The National Social Security Fund (NSSF) has announced plans to sell a 27% stake in East African Portland Cement Plc (EAPC) to Kalahari Cement, in a transaction valued at Sh1.6 billion. The deal marks one of the most significant ownership restructurings in Kenya’s cement industry in recent years, and it signals a renewed push to revive the long-struggling cement manufacturer.
According to the agreement, Kalahari Cement will acquire 24 million shares at Sh66 each, giving the investor a substantial foothold in one of Kenya’s oldest cement companies. The sale is expected to inject new capital, stabilize EAPC’s financial position, and potentially reposition the company within a highly competitive construction materials market.
A Strategic Exit for NSSF
NSSF has been a major shareholder in East African Portland Cement for decades. However, the fund has faced mounting pressure to optimize its investment portfolio and strengthen returns for its members. The sale of its 27% shareholding represents a strategic shift toward divesting from underperforming state-linked firms and reallocating funds into more profitable ventures.
For several years, EAPC has struggled with:
- Deep financial losses
- Management instability
- Operational inefficiencies
- Debt accumulation
- Falling market share
By offloading its shares, NSSF reduces exposure to financial risk and frees up capital that can be redirected into growth-oriented investments.
Who Is Kalahari Cement?
Kalahari Cement is an emerging regional investor with ambitions to expand within East Africa’s construction and building materials market. The firm has shown interest in acquiring distressed industrial assets that have potential for recovery with the right capital and technical input.

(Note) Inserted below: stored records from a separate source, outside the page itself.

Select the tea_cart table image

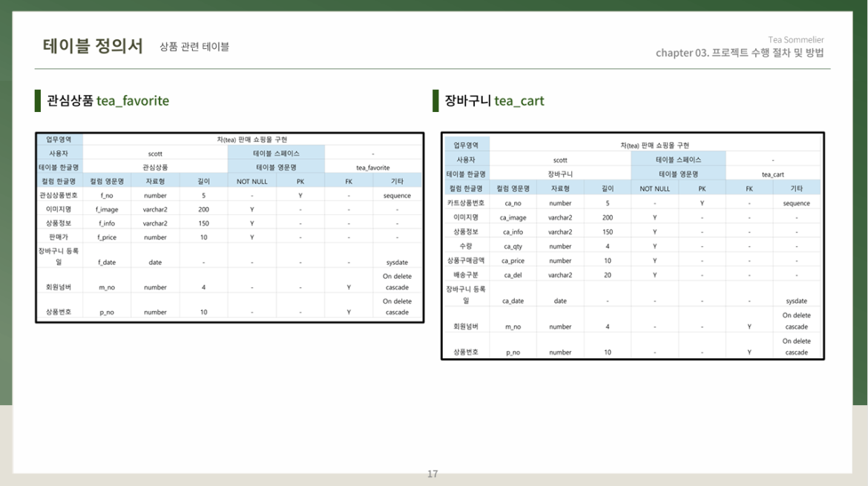(x=633, y=246)
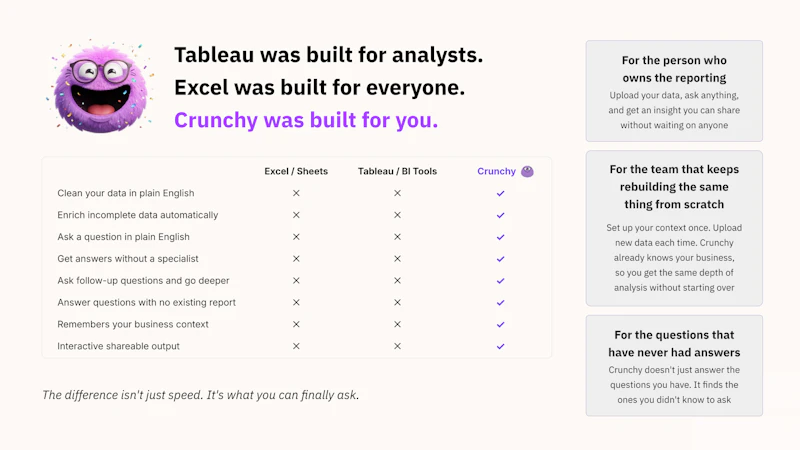
Task: Click Crunchy checkmark for Clean your data row
Action: [x=501, y=193]
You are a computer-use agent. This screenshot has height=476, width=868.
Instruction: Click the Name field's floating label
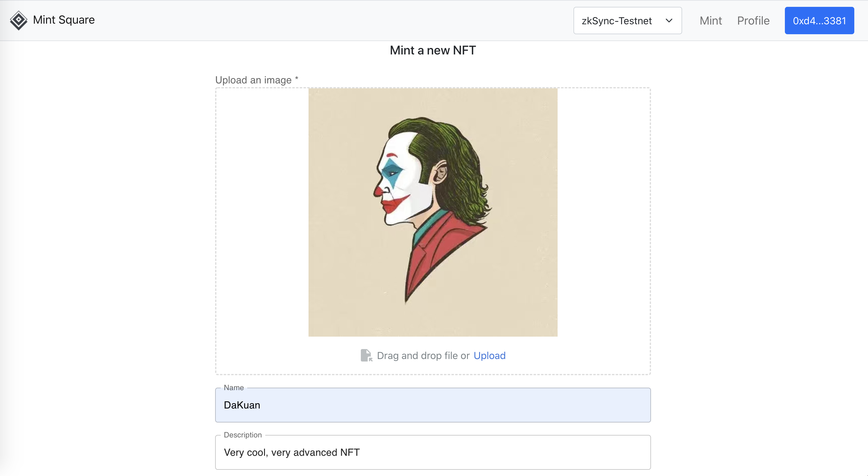pyautogui.click(x=234, y=387)
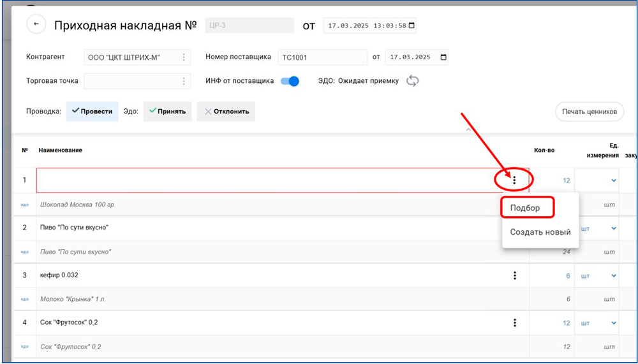Image resolution: width=638 pixels, height=364 pixels.
Task: Click the Принять button
Action: (x=167, y=112)
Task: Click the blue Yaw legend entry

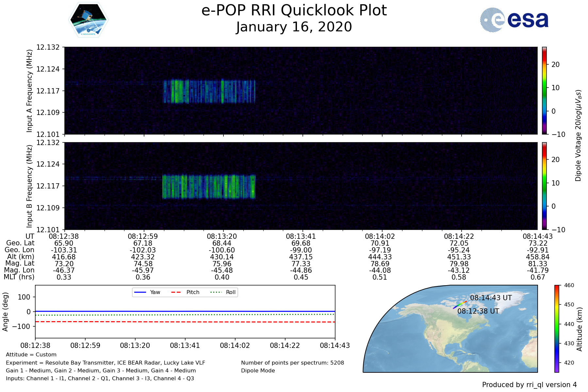Action: [147, 292]
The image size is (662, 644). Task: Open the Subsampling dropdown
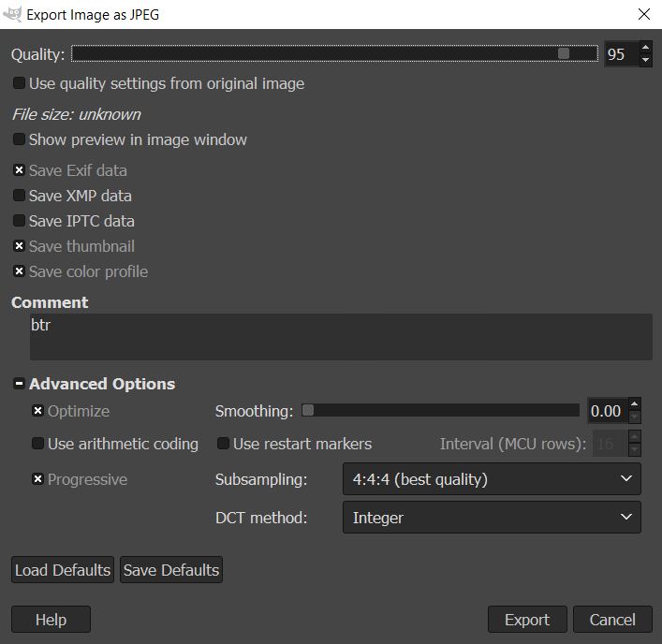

The acquisition of a large stake in EAPC positions Kalahari as a new strategic player in the cement sector. The company is expected to focus on:
- Injecting capital into plant modernization
- Strengthening production and supply capacity
- Increasing competitiveness against market leaders
- Driving long-term restructuring and profitability
Implications for East African Portland Cement Plc
East African Portland Cement has faced persistent operational struggles, leading to declining output and financial distress. The entry of Kalahari Cement into the ownership structure provides a chance for the company to rebuild its business model and reclaim lost ground.
1. Fresh Capital Injection
With the Sh1.6 billion stake purchase, EAPC may soon receive new funds that can be invested in upgrading technology, repairing production lines, and addressing debt obligations.
2. Potential Leadership and Governance Reforms
New shareholders often push for stronger governance structures. Kalahari may advocate for improved accountability, performance-based management, and modern corporate practices to drive efficiency.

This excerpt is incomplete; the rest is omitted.